# canapy



## woof359 (Apr 27, 2003)

did I spell that right ???? Well I got a few egg planes Im going to try my hand at, the only real thing that got me bothered is painting the frame work around the plastic canapy, suggestions on anchoring it so it doesn't get blown away when it get painted and masking ?


----------



## Owen E Oulton (Jan 6, 2012)

Close enough for rock'n'roll. The dictionary spelling is canopy, not to be confused with canape, a small snack served at cocktail parties. But we knew what you meant. an easy way to do the frames on canopies is to airbrush the clear part with Future (or Kleer, or whatever name Johnson's is calling it this week), airbrush an opaque coating of your camoflage colours onto blank decal film, cut into strips with a steel ruler and an x-Acto knife, then use the same as regular decals. If you want to get really fancy (hey, it's an Egg-Plane, so do it your way), you can do the camo colour over an undercoat of cockpit green, which will give the illusion of interior and exterior paint jobs.


----------



## hal9001 (May 28, 2008)

woof359 said:


> did I spell that right ???? Well I got a few egg planes Im going to try my hand at, the only real thing that got me bothered is painting the frame work around the plastic canapy, suggestions on anchoring it so it doesn't get blown away when it get painted and masking ?

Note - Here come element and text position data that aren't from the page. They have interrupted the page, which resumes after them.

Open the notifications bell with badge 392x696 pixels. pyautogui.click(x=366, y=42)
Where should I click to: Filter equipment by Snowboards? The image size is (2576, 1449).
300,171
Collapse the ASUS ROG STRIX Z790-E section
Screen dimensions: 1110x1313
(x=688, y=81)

Well, a lot of folks use tape doubled over as to be sticky on both sides and press it down real good should do the trick. Just use judgment when blowing the paint and try not to let it get under the c-a-n-o-p-y  and make it go flying without the rest of the aircraft.:lol:

Or some folks use Silly Putty. This method works real well but you will need some denatured alcohol to clean residue left by the putty (unless you've got the entire canopy masked inside and out. Isopropyl alcohol would probably work just as well if you don't have any denatured.

Carl-


----------



## djnick66 (May 2, 2008)

Just glue the canopy in place and paint it on the model. Mask it with Tamiya Tape or Bare Metal Foil (great for masking), and paint along with the model. When you are all finished, just remove the tape and that's it.


----------



## Modlerbob (Feb 10, 2011)

Just don't put the model to the side for too long after painting it. The longer the tape stays on the clear part the harder it gets to remove completely. Now, ask me how I know this.


----------



## John P (Sep 1, 1999)

Yeah. I've got a couple of kits that I either Scotch taped together while dry-fitting, or used Scotch tape to mask canopies, and put away again. Ya know, after a decade or so, Scotch tape sort of becomes part of the molecular structure of the model. :freak:


----------